Рождественские праздники того года стали не только блестящим общественным событием, но и удивительным триумфом дипломатии. Проблемы Гаскони, Пуату и Нормандии были подробно обсуждены и в принципе разрешены. Генрих согласился навсегда отказаться от претензий на Нормандию и Пуату в обмен на приличную денежную компенсацию; Людовик же обещал признать и уважать господство Англии в Гаскони, попросив Генриха лишь совершить символический жест — принести ему оммаж за это герцогство. Эта договоренность была очень выгодна Англии, так как Генрих, не имея никаких надежд вернуть Нормандию, должен был получить огромную сумму денег: когда договор был окончательно оформлен в 1259 году, она составила 134 000 ливров. Французские бароны ворчали, что Людовик слишком благородно поступил с Англией, но король их не слушал.
Так семейство сестер из Прованса полностью изменило систему отношений между двумя важнейшими государствами западной Европы. В течение следующих пятидесяти лет все возникающие разногласия рассматривались в контексте осознанного факта, что интересы Англии и Франции взаимно связаны.

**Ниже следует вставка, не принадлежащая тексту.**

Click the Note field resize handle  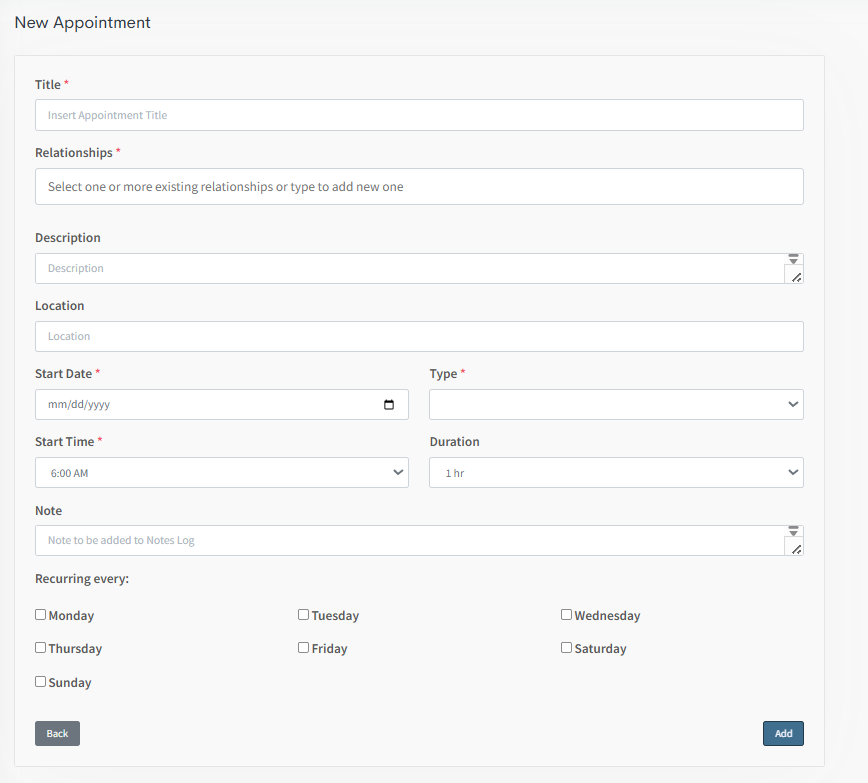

Генрих и Элеонора возвратились в Англию в январе 1255 года, уверенные в дружеском расположении короля и королевы Франции. На Генриха сильно подействовал впервые приобретенный подлинно международный опыт, а Элеонора убедилась, что их престиж заметно возрос. Они с Генрихом наконец сравнялись с Людовиком и ее сестрой Маргаритой. И это положение не умалилось после возвращения домой; чтобы еще сильнее скрепить новый союз, Людовик прислал им в подарок слона —
Вооружившись таким образом, Элеонора и Генрих почувствовали себя достаточно уверенно, чтобы ознакомить английскую знать с новым замыслом, возникшим за несколько месяцев до того при поддержке савойских дядюшек королевы. Эдуард вступил в права наследства, и теперь стало ясно, что для второго сына, Эдмунда, осталось совсем немного. Этот дисбаланс следовало исправить. Генрих, по настоянию Элеоноры, принял от имени Эдмунда предложенную папой корону Сицилии, которую совсем недавно Ричард Корнуэлл отклонил как вещь столь же недостижимую, как луна на небе.
Это была азартная игра огромных размеров, бросок костей, мотивированный равно интересами любимого младшего сына и обыкновенным тщеславием. В конечном счете она стоила им 135 541 марок, уважения окружающих и королевства.
Санча
Глава XVII. Королева римлян
Когда Санча узнала, что ее мать и сестры с мужьями должны собраться в Париже на Рождество, она тоже захотела поехать. Она была очень близка с матерью, которую не видела с 1248 года, когда Беатрис Савойская специально приехала в Лондон, чтобы уверить Генриха и Элеонору, что она вовсе не сдала Карлу Анжуйскому замки, оплаченные Генрихом, но боролась за сохранение их для Англии. Генриха ее визит успокоил, и он восстановил добрые отношения с тещей. Наведаться к матери в Прованс у графини Корнуэлльской шансов не было, и потому она настаивала на поездке. Если уж все семейство собирается встретить Рождество 1254 года в Париже, заметила Санча в разговоре с мужем, им тоже следует поехать.
Ричард не стал спорить. Он понимал, что сбор провансальского семейства — не столько светское развлечение, сколько дипломатическое и политическое событие, и под прикрытием праздничных подарков и пиров, можно будет обсудить очень важные вопросы. Но когда Элеонора уехала к Генриху в Гасконь, она передала регентскую власть над королевством в руки своего деверя, и он не мог пренебречь этой ответственностью. Потому было решено, что Санча поедет сама, без мужа. Желая, чтобы ее воспринимали всерьез как его представительницу, и «чтобы ее обзаведение не считали худшим, чем у сестры-королевы», граф Корнуэлл снабдил супругу такой великолепной и богатой свитой, что ее могли принять за путешествующую императрицу.
Санча хорошо послужила Ричарду в этой поездке. Ее одежда, украшения и антураж стали ценным вкладом в общую картину, служившую для повышения престижа англичан, и Генрих с Элеонорой были благодарны за это. Санча твердо держала сторону матери, а это означало, что она находится в одном лагере с Маргаритой и Элеонорой против младшей сестры, Беатрис. Ее скромность и благочестие послужили наилучшей рекомендацией в глазах Людовика, который также весьма уважал Ричарда, а матери и сестрам, посвященным в различные политические замыслы, это позволило свободно беседовать с нею.